Sur la demande de provision :

2. Dans la nuit du 16 au 17 février 2018, Mme B a contacté le SAMU de l'Isère en raison d'une très forte fièvre associée à une respiration bruyante et haletante que présentait son époux. Il ressort du rapport de l'expert commis par la CCI que l'urgence a été initialement sous-estimée lors du premier appel de Mme B à 23 heures 46, puis lors du second à 1 heure 34 et que ce n'est qu'à 2 heures 15 qu'a été prise la décision d'envoyer un véhicule de secours. M. B a été déclaré décédé à 3 heures 20. L'existence d'un retard fautif de prise en charge engageant la responsabilité n'est pas sérieusement contestable et n'est d'ailleurs pas contestée

3. Sur leur quantum, les préjudices de Mme B apparaissent ne pas devoir être inférieurs à :

- préjudice d'affection : 25 000 euros,

- frais d'obsèques : 3 651 euros,

- frais de déplacement à Paris pour l'expertise CCI : 76 euros,

- frais d'assistance par un médecin-conseil : 1 500 euros,

- préjudice économique : 250 000 euros (compte tenu de l'âge de M. B à son décès, des revenus du foyer pour les années 2015 à 2017, d'une part d'autoconsommation du défunt de 30%, des revenus de Mme B après le décès, d'un taux d'intérêt de 0,3% et de la table de survie INSEE 2014-2016).

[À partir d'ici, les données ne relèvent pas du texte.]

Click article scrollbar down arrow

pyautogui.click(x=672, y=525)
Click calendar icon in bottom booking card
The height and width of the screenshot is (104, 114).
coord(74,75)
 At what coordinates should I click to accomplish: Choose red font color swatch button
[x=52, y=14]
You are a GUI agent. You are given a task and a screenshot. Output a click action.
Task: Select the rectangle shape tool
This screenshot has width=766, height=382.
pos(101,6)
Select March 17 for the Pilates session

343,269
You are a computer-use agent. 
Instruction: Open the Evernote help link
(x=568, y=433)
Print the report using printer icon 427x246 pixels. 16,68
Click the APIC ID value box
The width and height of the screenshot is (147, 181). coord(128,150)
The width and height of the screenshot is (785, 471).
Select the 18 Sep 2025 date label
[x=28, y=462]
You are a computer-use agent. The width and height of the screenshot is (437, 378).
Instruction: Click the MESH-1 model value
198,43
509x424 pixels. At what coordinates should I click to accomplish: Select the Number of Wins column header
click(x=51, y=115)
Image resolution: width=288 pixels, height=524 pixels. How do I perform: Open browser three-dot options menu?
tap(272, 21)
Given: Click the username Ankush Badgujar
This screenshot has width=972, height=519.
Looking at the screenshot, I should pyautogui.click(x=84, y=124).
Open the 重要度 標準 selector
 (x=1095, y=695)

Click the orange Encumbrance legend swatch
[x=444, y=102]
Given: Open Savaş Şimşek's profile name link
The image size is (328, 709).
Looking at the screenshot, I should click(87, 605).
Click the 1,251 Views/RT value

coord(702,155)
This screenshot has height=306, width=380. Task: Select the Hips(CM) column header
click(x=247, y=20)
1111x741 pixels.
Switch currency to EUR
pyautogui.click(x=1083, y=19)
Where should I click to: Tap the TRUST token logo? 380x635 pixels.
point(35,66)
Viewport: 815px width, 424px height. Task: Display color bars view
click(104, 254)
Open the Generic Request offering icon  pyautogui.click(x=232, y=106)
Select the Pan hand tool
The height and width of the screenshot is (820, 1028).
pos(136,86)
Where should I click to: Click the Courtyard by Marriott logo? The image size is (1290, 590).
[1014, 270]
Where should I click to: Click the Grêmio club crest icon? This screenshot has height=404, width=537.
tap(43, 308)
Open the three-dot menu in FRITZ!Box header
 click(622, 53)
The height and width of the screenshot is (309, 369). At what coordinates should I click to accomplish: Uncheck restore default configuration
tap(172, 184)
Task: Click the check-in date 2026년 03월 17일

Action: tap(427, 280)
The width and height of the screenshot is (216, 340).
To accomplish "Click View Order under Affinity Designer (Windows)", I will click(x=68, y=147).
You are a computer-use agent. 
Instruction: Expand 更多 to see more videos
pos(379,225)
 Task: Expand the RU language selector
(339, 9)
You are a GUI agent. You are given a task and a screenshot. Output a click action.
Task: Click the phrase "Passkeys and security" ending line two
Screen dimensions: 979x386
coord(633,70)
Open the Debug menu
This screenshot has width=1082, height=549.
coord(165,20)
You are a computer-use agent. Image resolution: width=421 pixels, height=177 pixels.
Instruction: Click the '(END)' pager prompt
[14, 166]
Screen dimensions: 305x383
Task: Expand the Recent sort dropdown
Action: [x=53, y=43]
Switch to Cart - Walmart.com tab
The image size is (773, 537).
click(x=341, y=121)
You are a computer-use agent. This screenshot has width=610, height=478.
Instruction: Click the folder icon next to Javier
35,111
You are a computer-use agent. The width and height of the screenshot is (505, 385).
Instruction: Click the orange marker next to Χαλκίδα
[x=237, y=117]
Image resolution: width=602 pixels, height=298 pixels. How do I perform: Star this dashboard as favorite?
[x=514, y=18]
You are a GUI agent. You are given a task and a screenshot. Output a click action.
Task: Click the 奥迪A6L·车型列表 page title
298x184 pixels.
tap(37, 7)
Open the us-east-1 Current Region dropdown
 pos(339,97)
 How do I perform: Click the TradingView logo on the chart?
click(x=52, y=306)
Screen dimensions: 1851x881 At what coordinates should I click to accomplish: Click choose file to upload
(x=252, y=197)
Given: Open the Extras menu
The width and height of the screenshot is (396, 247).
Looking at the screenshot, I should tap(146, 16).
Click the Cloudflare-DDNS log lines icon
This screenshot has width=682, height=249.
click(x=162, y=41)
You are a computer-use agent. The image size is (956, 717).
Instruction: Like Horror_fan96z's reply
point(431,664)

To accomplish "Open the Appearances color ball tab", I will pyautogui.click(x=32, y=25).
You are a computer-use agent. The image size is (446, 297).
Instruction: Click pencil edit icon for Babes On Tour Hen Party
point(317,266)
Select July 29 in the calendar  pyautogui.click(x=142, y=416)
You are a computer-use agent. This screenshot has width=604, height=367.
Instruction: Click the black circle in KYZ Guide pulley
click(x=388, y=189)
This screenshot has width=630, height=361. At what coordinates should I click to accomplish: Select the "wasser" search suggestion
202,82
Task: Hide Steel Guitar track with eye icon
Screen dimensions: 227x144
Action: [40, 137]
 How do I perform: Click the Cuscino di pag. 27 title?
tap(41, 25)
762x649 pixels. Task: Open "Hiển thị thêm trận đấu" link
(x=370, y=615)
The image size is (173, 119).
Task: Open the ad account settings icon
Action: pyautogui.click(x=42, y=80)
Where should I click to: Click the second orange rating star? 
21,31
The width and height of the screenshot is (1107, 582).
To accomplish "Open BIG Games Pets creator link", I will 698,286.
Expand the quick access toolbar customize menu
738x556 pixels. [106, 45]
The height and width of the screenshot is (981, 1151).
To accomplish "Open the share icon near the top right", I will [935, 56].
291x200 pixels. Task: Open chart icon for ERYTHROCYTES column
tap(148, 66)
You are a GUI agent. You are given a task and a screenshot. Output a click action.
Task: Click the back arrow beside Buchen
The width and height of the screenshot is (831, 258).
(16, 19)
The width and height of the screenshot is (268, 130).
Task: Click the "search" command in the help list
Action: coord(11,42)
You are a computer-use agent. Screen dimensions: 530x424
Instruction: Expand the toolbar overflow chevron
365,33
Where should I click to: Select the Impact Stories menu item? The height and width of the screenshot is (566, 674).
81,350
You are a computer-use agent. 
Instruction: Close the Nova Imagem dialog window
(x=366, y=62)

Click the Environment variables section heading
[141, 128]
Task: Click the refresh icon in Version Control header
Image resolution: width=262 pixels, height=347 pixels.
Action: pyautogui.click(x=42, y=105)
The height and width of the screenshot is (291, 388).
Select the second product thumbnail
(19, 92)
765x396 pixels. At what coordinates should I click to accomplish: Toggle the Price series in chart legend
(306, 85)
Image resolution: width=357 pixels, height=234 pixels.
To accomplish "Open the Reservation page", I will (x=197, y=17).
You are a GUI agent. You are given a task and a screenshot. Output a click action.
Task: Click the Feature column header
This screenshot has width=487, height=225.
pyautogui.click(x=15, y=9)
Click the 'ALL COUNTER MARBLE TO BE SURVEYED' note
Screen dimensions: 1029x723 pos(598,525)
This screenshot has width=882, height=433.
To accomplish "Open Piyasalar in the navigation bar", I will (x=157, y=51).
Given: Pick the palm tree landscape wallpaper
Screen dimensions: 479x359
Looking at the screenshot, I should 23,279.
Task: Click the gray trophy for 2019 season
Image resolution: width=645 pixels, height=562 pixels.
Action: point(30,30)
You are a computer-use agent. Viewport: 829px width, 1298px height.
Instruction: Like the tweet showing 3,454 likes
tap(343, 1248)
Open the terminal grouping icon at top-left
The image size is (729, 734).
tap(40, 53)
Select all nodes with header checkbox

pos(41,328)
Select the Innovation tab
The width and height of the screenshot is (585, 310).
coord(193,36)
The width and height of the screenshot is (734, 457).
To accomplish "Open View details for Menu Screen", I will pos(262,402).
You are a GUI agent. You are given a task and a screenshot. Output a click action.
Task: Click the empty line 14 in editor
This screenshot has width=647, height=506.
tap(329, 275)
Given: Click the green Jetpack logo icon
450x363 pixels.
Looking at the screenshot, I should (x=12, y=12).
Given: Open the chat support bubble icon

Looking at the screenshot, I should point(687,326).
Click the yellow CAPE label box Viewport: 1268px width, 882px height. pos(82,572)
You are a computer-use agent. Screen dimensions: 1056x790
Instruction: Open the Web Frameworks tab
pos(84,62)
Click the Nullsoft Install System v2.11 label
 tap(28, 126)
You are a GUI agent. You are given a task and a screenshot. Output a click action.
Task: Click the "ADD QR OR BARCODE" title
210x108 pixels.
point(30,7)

4. En conséquence, le centre hospitalier régional de Grenoble et la SHAM devront verser une indemnité provisionnelle de 280 227 euros à Mme B.

Sur les frais d'instance :

5. Dans les circonstances de l'espèce, il y a lieu de mettre à la charge solidaire du centre hospitalier régional de Grenoble et de la SHAM une somme de 1 000 euros à verser à Mme B au titre de l'article L. 761-1 du code de justice administrative.

O R D O N N E

Article 1er :Le centre hospitalier régional de Grenoble et la Société hospitalière d'assurances mutuelles sont condamnés solidairement à verser à Mme B une provision de 280 227 euros.

Article 2 :Le centre hospitalier régional de Grenoble et la Société hospitalière d'assurances mutuelles verseront solidairement à Mme B une somme de 1 000 euros au titre de l'article L. 761-1 du code de justice administrative.

Article 3 :La présente ordonnance sera notifiée à Mme D B née A, au centre hospitalier régional de Grenoble, à la Société hospitalière d'assurances mutuelles et à la caisse primaire d'assurance maladie du Rhône.

Fait à Grenoble, le 24 juin 2022.

Le juge des référés,

C. Sogno

La République mande et ordonne au ministre de la santé et de la prévention en ce qui le concerne ou à tous huissiers de justice à ce requis en ce qui concerne les voies de droit commun, contre les parties privées, de pourvoir à l'exécution de la présente décision.